HHS to DEA: Marijuana Is Not Heroin

By Pat Anson, PNN Editor

The top U.S. health agency is asking the Drug Enforcement Administration to reclassify marijuana as a Schedule III drug under the Controlled Substances Act, putting cannabis in the same risk category as codeine, ketamine and steroids. Marijuana is currently classified as a Schedule I substance, the same as heroin and LSD.  

Bloomberg News was first to report that a top administrator in the Department of Health and Human Services (HHS) wrote a letter to DEA Administrator Anne Milgram asking for the change. Although 38 states and the District of Columbia have legalized recreational or medical marijuana, it remains illegal under federal law.

President Biden asked HHS Secretary Xavier Becerra nearly a year ago to review marijuana’s legal status, saying the classification of marijuana on the same level as heroin “makes no sense” and that people shouldn’t go to jail for marijuana possession.

“I can now share that, following the data and science, @HHSGov has responded to @POTUS’ directive to me for the Department to provide a scheduling recommendation for marijuana to the DEA. We’ve worked to ensure that a scientific evaluation be completed and shared expeditiously,” Becerra posted on Twitter Wednesday.

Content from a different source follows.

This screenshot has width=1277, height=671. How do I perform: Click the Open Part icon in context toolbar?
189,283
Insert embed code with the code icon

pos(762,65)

Although the Biden administration favors the move, rescheduling will not be a slam dunk. Marijuana falls under the jurisdiction of the Department of Justice, not HHS, and Milgram reports to Attorney General Merrick Garland, not Becerra. Conservative states where marijuana remains illegal are also likely to oppose the move.

Rescheduling has long been the goal of marijuana advocates, but some are disappointed that HHS is recommending it be moved to Schedule III, where it will still be regulated as a controlled substance.

“The goal of any federal cannabis policy reform ought to be to address the existing, untenable chasm between federal marijuana policy and the cannabis laws of the majority of US states. Rescheduling the cannabis plant to Schedule III of the US Controlled Substances Act fails to adequately address this conflict,” said Paul Armentano, Deputy Director of NORML, a marijuana advocacy group.

“Just as it is intellectually dishonest to categorize cannabis in the same placement as heroin, it is equally disingenuous to treat cannabis in the same manner as anabolic steroids. The majority of Americans believe that cannabis ought to be legal and that its hazards to health are less significant than those associated with federally descheduled substances like alcohol and tobacco. Like those latter substances, we have long argued the cannabis plant should be removed from the Controlled Substances Act altogether.”

The DEA will now conduct its own scientific review of marijuana. On at least four previous occasions, the DEA has refused to reschedule marijuana because there were inadequate safety studies and little scientific evidence supporting its use.

Another major hurdle under federal regulations is that before a substance can be used for a medical purpose, its “chemistry must be scientifically established to permit it to be reproduced in dosages which can be standardized.” That would imply that cannabis or pharmaceutical companies would need to produce marijuana medication in measured doses that are FDA approved and only available by prescription.

There is little consistency in labeling, regulating or testing of cannabis.products sold in states where it is legal. Many products are mislabeled, with concentrations of CBD (cannabinoids) and THC (tetrahydrocannabinol) that are well above or below their label claims.

“It will be very interesting to see how DEA responds to this (HHS) recommendation, given the agency’s historic opposition to any potential change in cannabis’ categorization under federal law,” said Armentano. “Since the agency has final say over any rescheduling decision, it is safe to say that this process still remains far from over.”

Although nearly a third of U.S. adults with chronic pain have used cannabis as a pain reliever, professional medical associations have been reluctant to endorse its use. In 2021, the International Association for the Study of Pain (IASP) released a position statement saying it could not endorse the use of cannabinoids to treat pain, citing too many “uncertainties” about the clinical evidence.